— What needs to be done —
Each entry below must be given again word for word, with no pictures.

— Dataset —
○ ○ ○ ○ ○ ○ ○

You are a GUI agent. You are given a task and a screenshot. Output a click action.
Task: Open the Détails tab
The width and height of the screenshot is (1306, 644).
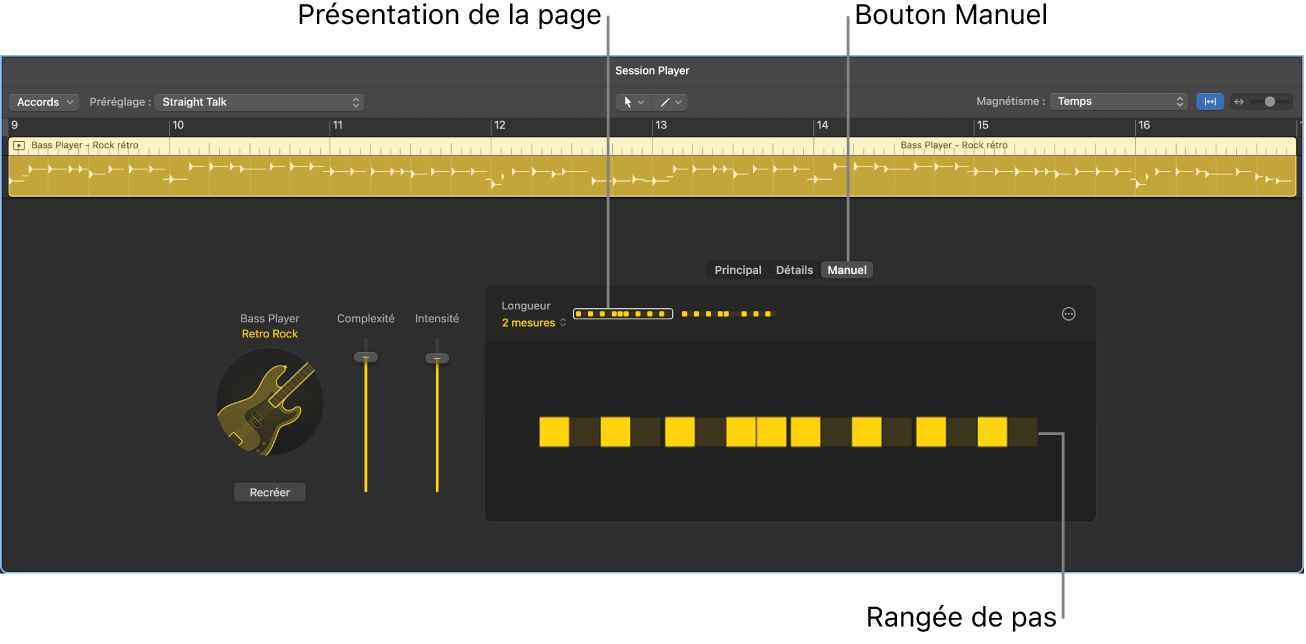[793, 269]
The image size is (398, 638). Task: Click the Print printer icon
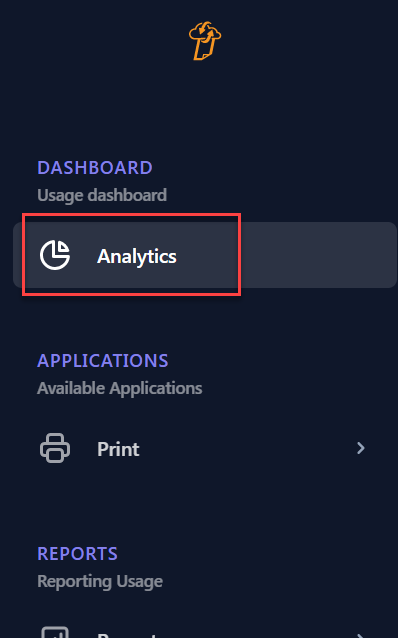(x=55, y=448)
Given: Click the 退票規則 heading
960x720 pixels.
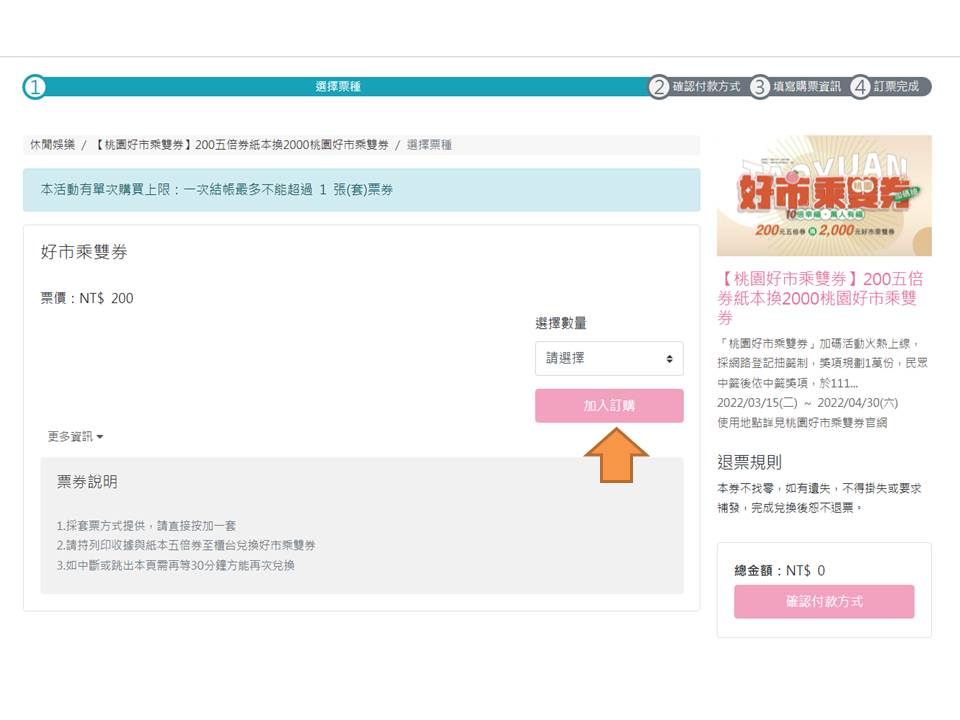Looking at the screenshot, I should click(749, 462).
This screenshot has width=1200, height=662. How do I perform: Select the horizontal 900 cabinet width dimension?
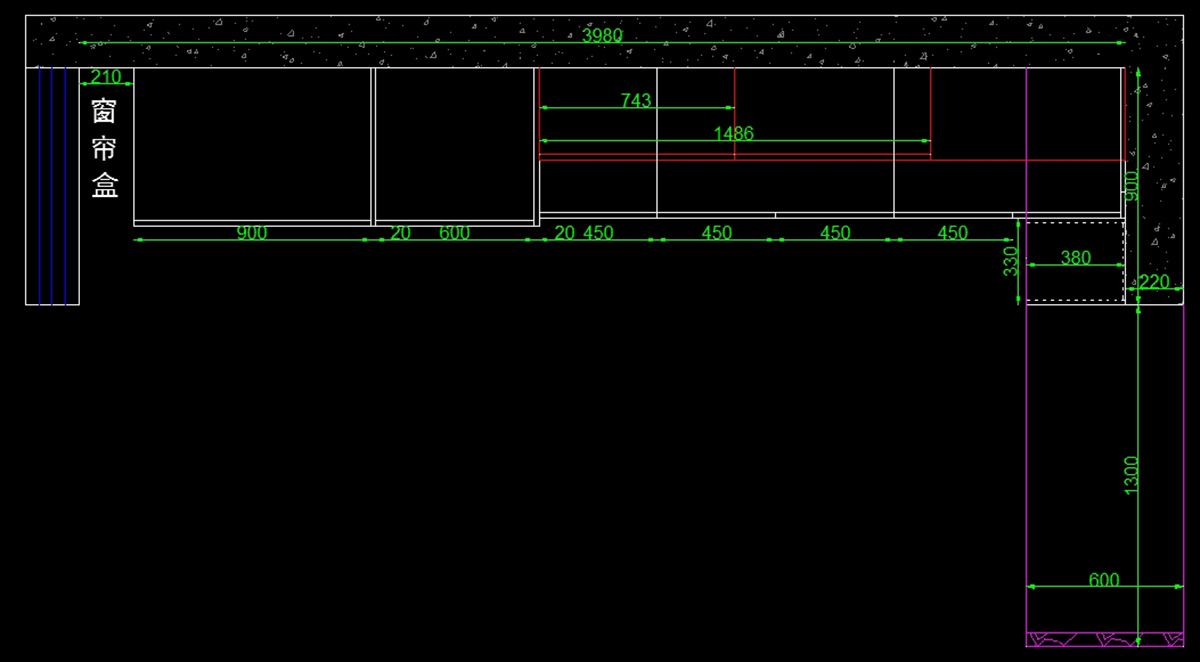[x=251, y=233]
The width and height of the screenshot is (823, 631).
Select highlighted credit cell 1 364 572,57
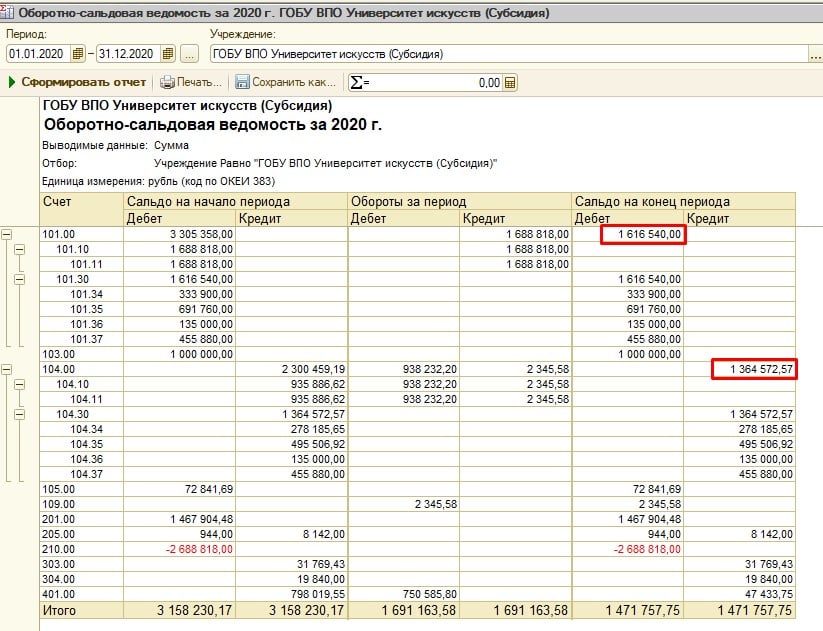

○ ○ ○ ○ ○ ○ ○

— Exercise answer —
You are a GUI agent. You are given a task and a screenshot. Output a click action.
Task: Open the Détails tab
The width and height of the screenshot is (1306, 644).
[793, 269]
The image size is (398, 638). Task: Click the Print printer icon
(x=55, y=448)
Given: Click the 退票規則 heading
960x720 pixels.
Looking at the screenshot, I should click(749, 462).
This screenshot has width=1200, height=662. How do I perform: Select the horizontal 900 cabinet width dimension?
[x=251, y=233]
The width and height of the screenshot is (823, 631).
Select highlighted credit cell 1 364 572,57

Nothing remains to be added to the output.